━━ Page excerpt ━━

What Fama and French?s Latest Research Doesn?t Tell Us

With the high name recognition and respect that the team of Eugene Fama and Kenneth French enjoys in the world of finance, anything they publish warrants attention. Their latest offering, Size, Value, and Momentum in International Stock Returns, offers some interesting data on global equity performance.  But they fail to offer any insights that explain the reasons behind their findings.

The duo of Fama and French is most famous for their 1992 and 1993 papers documenting strong historical value and size effects. (Fama is also famous – or infamous, depending on your perspective – for his association with the efficient market hypothesis.) The core observation of Fama and French’s seminal papers was that the returns on small-company and value stocks – those with high book-to-market value ratios – have historically outperformed the market to a greater degree than can be explained by the capital asset pricing model (CAPM).

I’ll go into this and their new findings in more detail a little later. First, I’ll offer a primer on their methodology. Then I’ll describe how they constructed their study, and the results they obtained. Finally, I’ll put on my curmudgeon hat and tell you what I think is wrong with the whole thing.

━━━
━━ Items ━━

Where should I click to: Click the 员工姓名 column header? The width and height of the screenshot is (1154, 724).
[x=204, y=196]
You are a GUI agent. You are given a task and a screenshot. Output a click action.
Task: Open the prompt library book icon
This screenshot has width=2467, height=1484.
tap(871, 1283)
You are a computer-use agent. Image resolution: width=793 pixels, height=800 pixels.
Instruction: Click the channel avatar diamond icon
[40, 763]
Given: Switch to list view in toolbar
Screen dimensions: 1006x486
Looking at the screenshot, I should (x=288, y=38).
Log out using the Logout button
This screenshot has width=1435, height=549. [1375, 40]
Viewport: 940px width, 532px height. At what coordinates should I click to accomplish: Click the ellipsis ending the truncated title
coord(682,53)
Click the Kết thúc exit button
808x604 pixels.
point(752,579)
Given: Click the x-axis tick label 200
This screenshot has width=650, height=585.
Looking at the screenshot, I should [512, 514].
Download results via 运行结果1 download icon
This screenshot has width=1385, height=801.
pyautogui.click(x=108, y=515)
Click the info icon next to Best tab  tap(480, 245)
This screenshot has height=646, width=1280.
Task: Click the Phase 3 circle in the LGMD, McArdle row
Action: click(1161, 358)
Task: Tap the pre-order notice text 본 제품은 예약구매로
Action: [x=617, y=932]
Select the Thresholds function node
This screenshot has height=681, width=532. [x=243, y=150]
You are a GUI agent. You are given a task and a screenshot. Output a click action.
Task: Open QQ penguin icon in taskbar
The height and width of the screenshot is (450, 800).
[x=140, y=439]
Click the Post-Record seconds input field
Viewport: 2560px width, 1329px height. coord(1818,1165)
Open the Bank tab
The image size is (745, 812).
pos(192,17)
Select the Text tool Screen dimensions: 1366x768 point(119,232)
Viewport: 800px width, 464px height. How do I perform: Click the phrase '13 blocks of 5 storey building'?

━━━

▸ Task requirements
[1] In the article on Fama and French's latest research, list each step the writer promises in the sentences that begin with "First," "Then," and "Finally," in order.
[2] Write the next part of the article on Fama and French's latest research, picking up after its final sentence.

▸ Answers provided
[1]
1. Offer a primer on Fama and French's methodology.
2. Describe how they constructed their study.
3. Describe the results they obtained.
4. Say what the writer thinks is wrong with the whole thing.

[2]
Regression

Fama and French’s latest paper is an exercise in running regressions. Most readers of Advisor Perspectives will be familiar with the term regression and to a degree with the method, but it’s worth a quick review to ensure that we all have the basic tools to assess their work.

Regression analysis is the most used mathematical modeling technique in all of social science, finance included – and the most overused. Regression is usually explained to students in about the second year of high school – at least it was in my high school. There, it was called least-squares fit.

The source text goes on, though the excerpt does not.